WHAT TO WORK ON
Please print exactly the line containing "Task: Open Chrome's three-dot menu" and every line after it to the end of the records below, and nothing more.

(Data excerpts)
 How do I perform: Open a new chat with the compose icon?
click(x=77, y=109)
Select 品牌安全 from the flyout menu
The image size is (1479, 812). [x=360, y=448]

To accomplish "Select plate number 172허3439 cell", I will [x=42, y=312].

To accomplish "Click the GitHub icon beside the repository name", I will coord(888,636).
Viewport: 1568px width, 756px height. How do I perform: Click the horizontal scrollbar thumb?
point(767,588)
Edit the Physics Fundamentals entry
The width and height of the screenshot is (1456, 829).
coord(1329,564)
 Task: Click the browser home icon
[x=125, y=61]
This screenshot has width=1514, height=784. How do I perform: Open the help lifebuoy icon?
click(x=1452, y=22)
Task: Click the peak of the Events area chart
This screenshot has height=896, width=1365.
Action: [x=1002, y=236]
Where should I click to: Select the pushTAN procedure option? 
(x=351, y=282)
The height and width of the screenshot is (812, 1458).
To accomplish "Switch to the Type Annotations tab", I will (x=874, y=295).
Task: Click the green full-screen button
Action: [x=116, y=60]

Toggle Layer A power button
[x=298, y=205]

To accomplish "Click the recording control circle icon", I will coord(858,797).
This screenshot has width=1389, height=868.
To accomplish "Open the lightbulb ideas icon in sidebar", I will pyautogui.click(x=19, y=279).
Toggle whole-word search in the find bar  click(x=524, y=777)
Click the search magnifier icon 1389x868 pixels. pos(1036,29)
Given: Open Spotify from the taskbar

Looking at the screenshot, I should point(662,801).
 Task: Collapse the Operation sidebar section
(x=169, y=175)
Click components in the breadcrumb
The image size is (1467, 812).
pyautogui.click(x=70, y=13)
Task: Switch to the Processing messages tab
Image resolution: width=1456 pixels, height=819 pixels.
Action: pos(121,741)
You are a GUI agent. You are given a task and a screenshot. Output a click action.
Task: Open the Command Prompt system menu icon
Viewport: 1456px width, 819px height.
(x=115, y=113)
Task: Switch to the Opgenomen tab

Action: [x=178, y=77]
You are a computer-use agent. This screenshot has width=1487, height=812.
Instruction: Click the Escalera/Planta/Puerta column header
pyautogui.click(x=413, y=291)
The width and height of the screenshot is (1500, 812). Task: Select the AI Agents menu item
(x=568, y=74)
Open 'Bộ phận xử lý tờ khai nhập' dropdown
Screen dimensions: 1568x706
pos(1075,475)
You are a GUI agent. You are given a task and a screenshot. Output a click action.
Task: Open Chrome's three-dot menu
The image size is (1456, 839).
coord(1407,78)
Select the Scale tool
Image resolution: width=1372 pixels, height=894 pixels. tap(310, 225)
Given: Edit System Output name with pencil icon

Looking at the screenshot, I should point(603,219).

ANSWER TO THE EXERCISE
Task: Open Chrome's three-dot menu
The image size is (1456, 839).
coord(1407,78)
Select the Scale tool
Image resolution: width=1372 pixels, height=894 pixels. tap(310, 225)
Given: Edit System Output name with pencil icon

Looking at the screenshot, I should point(603,219).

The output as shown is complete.